Simply put, it's setting aside a life that involves sin and death and taking up a new Life in Christ. So it's not to be confused with keeping our old life and simply putting forth effort to clean it up and live as righteously as we can. Because the problem isn't really what I do or the things I do or think I can do, so much as who or what I am. Paul basically writes in 1Cor 15, I am either of Adam, flesh and blood, that will die and return to the dust of the earth or I am of Christ and of heaven and bear the image of my Father. We don't keep this life. We die to it. We bury it. We are raised up to Life that does not depend on anything we do. We now trust God to do in us what we are unable to do.
That's my understanding or view of it. Not all Christians understand it this way. Some may basically consider it as renewing our efforts to be good and try to live the teachings of Jesus.
Either one is difficult though. The second one is impossible to succeed at. It will result in failure. So although my personal understanding still involves a desire to walk in the will of God it can not end up in failure as the second interpretation can.

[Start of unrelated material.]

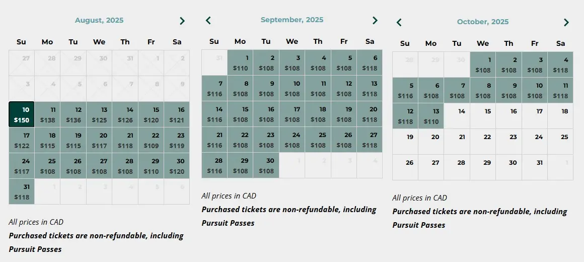Pick October 5 at $116
The height and width of the screenshot is (262, 584).
pos(405,90)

As for mystics, Christian mystics tend to look at this in the same terms that most mystics do, (regardless of religion), which is about identification with our true Self (purely spiritual) apart from the flesh. I'm not sure describing what they do as 'merging with God'. From my studies with a mystic there is no change or becoming or merging going on. It's more about coming into the realization of what you've always been all along.
I haven't studied Kabbalah, but I've read some of the Jewish mystics as I have Sufis and Christians, and Buddhist mystics and I see the same things in all of them.